Julia slid a bit of embroidery floss through her teeth to make a knot. "I must say, you're acting very badly about this. It seems to me you would view it as a golden opportunity."

Sheridan took a hold on his temper. He stood up again. "I'm here to rescue the princess from her dragon, am I not?" he asked sweetly. He waved his hand. "We knights simply dote on this kind of work. And what do I get for it?"

"The princess." She said it so matter-of-factly that for an instant he didn't see the slight dry smile directed down at her stitching.

"Oh, it's riotously funny, ain't it?" He narrowed his eyes at her. "You've got me in a cleft stick, no doubt about it. Promise to make a payment on that debt, let me do your dirty work and then go back on the bargain—there's a clever scheme, eh? It ought to work for another week or so, until the constable comes after me."

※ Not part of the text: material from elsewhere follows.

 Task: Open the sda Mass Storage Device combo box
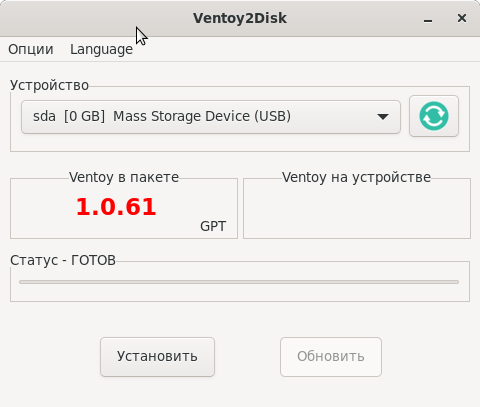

"Obviously I won't let the constable come after you." She set the embroidery down in her lap and looked at him. "When you accomplish what I've asked, of course the debt will be paid." She smiled her faint smile and went back to her work. "Naturally we cannot have a Prince of Oriens dragged off by the constable, however little difference it might make if he dragged off Sheridan Drake."

Sheridan took her point on that, infernal piece of impertinence though it was. What she wanted him to do didn't gall him half so much as being blackmailed into doing it. All for patriotic purposes, of course. It occurred to him that he'd been blackmailed for patriotic purposes with depressing regularity in his life. Shot, starved, drowned and damned near strangled, too. If someone had asked him a month ago if he'd like to marry a princess, have all his debts paid and live like royalty for the rest of his life, he'd gladly have kissed a frog and begged for the honor of its webbed foot just on the off chance.

He turned his back on Julia and looked through the rippled glass into the empty street below. It was stupid to fight it, really. Julia had the right idea, living high and respectable off the Foreign Office—although how the deuce they'd come to the conclusion she was fit to be seen in polite society, much less qualified to chaperon a princess, he couldn't imagine. His father must have gotten her the position; it sounded like one of his pranks.

Well, if that was the kind of loose company royalty was keeping these days, Sheridan reckoned he was just the ticket.

There was apparently a shortage of available royal blood, but the prepared announcement Julia had shown him made much of his knighthood and his medals and his left-handed descent from Sir Francis—the bastard line of an English hero apparently being preferable to a strain of legitimate nobodies. More to the point, they'd even contrived to find a drop of blue blood in his pedigree—a great-uncle on his mother's side purported to have been the archduke of some piffling Prussian kingdom with a name long enough to stretch from one national border to the other. Sheridan wasn't inquiring too closely on that point; if the Foreign Office was down to scraping the bottom of the barrel as far as princes went, it wasn't his concern.

At the sound of the front door opening below, Julia put her embroidery aside and rose. Sheridan gathered himself up to charm his princess.

"I'll send her in directly," Julia said, looking over her shoulder with her hand on the knob. "Remember your situation, Sheridan. Don't fail me."

That was a prompt he didn't need. Four hundred thousand pounds wasn't something he was likely to forget—much as he'd like to, since it played hell with his beauty rest.

Four

The second time in her life that Olympia looked up and saw Captain Sir Sheridan Drake was as disconcerting as the first.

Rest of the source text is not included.